Testing Services
Metallurgy · Weld Integrity · Failure Analysis

Services

What we test. How we bill. What we won't do.

Straight answers. If your job doesn't fit in this list, it probably isn't a job for us, and we'll tell you on the first call.

01

Failure analysis

Cracked welds, broken components, fractures that somebody has to account for in writing. We receive the sample, photograph it as-received before anyone touches it with a saw, section it along pre-planned cut lines, mount and polish as needed, run hardness traverses and metallography, and write the report. If the matter is likely to go to dispute, say so on day one — we document the chain of custody differently, and we store the retains separately.

Flat-fee brackets or hourly. Quoted in writing before work starts. No surprise invoices. Retains held two years minimum, longer on dispute cases.

02

Weld procedure qualification

PQR support for structural, pressure, and pipe welders. We run tensile coupons to ASTM E8, guided-bend tests per the relevant code section, macro-etches, and hardness surveys. We produce the paperwork in the format your AI wants to see, stamped and signed by Renata. We don't write WPSs for you — your engineer does that — but we'll test what they wrote honestly, and if a procedure doesn't qualify we say why in enough detail that the next attempt has a chance.

Per-coupon pricing. AWS D1.1/D1.5/D1.8, ASME IX, API 1104 routinely supported. Exotic alloys (duplex, Inconel, Hastelloy) case by case.

03

Metallography & microstructure

Mount, polish to 1µm, etch (2% nital, Kalling's, Murakami's, or per request), photograph, interpret. ASTM grain size to E112, phase identification, carbide distribution, HAZ characterization. We keep the mounted pucks for two years in case anyone wants to re-cut or re-examine them.

Per-sample. Includes photomicrographs at 50×, 200×, and 500×, plus written interpretation. Higher mag on request.

04

Hardness mapping

Rockwell B and C scales, Vickers HV0.5 through HV10. Traverses across HAZ at 0.25mm step, surface-to-core maps on case-hardened parts, spot checks on receiving inspection. Simple, fast, often conclusive. Most of our failure cases are solved on the hardness rig before the microscope gets turned on.

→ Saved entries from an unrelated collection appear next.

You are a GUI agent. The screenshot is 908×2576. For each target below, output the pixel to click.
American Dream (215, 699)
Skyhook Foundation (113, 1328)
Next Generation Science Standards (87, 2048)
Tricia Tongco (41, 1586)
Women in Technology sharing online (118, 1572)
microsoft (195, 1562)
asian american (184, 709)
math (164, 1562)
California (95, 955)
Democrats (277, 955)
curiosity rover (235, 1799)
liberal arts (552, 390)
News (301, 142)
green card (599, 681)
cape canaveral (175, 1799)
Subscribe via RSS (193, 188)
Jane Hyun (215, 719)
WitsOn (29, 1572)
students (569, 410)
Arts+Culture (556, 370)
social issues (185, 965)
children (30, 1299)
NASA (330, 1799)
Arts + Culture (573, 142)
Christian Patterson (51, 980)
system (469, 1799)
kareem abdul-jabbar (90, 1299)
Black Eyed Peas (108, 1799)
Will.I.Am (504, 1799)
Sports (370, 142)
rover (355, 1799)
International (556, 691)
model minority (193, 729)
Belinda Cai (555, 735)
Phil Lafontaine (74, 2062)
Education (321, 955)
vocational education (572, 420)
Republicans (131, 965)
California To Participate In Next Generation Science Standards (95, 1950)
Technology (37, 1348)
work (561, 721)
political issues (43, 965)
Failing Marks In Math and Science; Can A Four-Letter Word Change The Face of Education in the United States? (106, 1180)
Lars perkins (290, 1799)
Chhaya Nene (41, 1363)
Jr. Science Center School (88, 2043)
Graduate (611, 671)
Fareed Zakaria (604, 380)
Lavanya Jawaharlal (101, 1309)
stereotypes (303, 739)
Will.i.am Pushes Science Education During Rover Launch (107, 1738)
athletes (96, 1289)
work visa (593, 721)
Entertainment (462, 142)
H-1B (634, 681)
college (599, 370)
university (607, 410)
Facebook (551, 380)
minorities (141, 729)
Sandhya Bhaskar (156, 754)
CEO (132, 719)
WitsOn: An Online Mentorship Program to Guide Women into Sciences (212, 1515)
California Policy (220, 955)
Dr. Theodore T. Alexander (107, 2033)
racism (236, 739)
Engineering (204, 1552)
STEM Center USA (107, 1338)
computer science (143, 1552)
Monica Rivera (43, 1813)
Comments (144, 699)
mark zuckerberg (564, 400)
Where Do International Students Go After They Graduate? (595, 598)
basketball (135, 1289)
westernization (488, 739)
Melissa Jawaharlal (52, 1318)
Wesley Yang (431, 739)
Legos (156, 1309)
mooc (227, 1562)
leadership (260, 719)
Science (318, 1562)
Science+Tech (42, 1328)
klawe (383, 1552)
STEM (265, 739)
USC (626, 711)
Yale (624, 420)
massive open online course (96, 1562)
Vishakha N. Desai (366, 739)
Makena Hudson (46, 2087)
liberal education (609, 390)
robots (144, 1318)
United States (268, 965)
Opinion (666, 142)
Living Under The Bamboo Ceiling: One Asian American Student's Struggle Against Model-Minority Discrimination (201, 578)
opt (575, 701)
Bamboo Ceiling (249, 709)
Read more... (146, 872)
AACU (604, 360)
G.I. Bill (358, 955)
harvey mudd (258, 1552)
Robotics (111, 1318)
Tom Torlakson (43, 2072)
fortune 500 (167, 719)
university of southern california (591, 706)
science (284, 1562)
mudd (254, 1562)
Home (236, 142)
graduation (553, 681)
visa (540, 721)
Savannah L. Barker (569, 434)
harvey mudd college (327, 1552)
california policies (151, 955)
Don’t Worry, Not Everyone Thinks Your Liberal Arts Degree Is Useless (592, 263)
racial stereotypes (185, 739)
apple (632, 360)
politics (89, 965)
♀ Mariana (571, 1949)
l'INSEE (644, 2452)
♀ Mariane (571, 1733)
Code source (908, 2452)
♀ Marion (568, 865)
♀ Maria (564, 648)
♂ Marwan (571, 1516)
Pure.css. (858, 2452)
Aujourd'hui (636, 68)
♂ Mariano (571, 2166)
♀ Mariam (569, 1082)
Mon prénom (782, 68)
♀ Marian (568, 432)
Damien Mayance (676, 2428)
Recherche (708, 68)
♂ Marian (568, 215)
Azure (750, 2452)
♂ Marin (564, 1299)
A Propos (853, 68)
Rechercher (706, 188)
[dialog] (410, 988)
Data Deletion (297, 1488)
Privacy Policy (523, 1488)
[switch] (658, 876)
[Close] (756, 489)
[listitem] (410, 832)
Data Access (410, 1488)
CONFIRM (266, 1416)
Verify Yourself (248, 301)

Per-traverse or per-map. Same-week turnaround common when the bench isn't choked with PQR runs.

05

Expert reports & depositions

When a matter goes further than a technical write-up, Renata sits for deposition and, where required, testifies. Rate sheet provided at engagement. We don't shade findings and we don't take contingency work — if that's what the matter needs, go elsewhere, and do it early. We've declined engagements on the stand before and we'll do it again.

Retainer. Calendar availability is tight; plan six to twelve weeks out, more in spring when construction-season disputes surface.

What we won't do

  • Field NDE — UT, RT, MT, PT on-site. Not our scope. We can refer to two shops in the region.
  • Finite element or computational modeling. Not our scope, and we're honest about that.
  • Work we can't stand behind. If the sample's chain of custody is broken, if the paperwork doesn't match the part, if the referring party wants a conclusion pre-written — we decline.
  • Opinion-for-hire. The findings are the findings. If they hurt your case, they hurt your case. We've been fired for this. We'll be fired for it again.
  • Rush work that compromises the method. A polish takes the time it takes. We will not skip grit stages to hit a Friday.

How a job moves through the bench

A

Introduction

A fabricator, inspector, or engineer we've worked with makes a referral. We review the matter in broad strokes and say yes or no within a week.

B

Scope & quote

Written scope, written quote, written chain-of-custody form. No work starts until all three are signed.

C

Sample intake

Sample arrives, gets a case number and as-received photos before anything else. Documentation check against the paperwork.

D

Bench work

Cut plan. Section. Mount. Polish. Etch. Hardness. Photograph. Whoever runs the test writes the notes as they go.

E

Report

Draft report circulated internally, reviewed by a second bench hand, signed, and sent. Retains filed. Case closed, or, if it goes to dispute, case held open.

How a job gets on the intake shelf.

Somebody we've stamped paperwork for calls or writes. They describe the matter in two or three sentences. If the work fits the bench, we send a chain-of-custody form and a written scope. The sample arrives in whatever bucket, crate, or evidence bag is appropriate to its chain of custody. No sample is opened until the paperwork is on the shelf next to it. Cold inquiries from parties we can't trace to a shop, an inspector, or a lab we know get a courteous reply pointing toward the two NDE outfits we trust within a half-day drive. The Upper Midwest structural trades are smaller than they look; three or four phone calls usually finds a name in common.

Currently

Bench queue runs six weeks deep right now. Expedited jobs get quoted when the referring inspector makes the call — we don't queue-jump for strangers. December and January run the heaviest; plan PQR coupons around the freeze.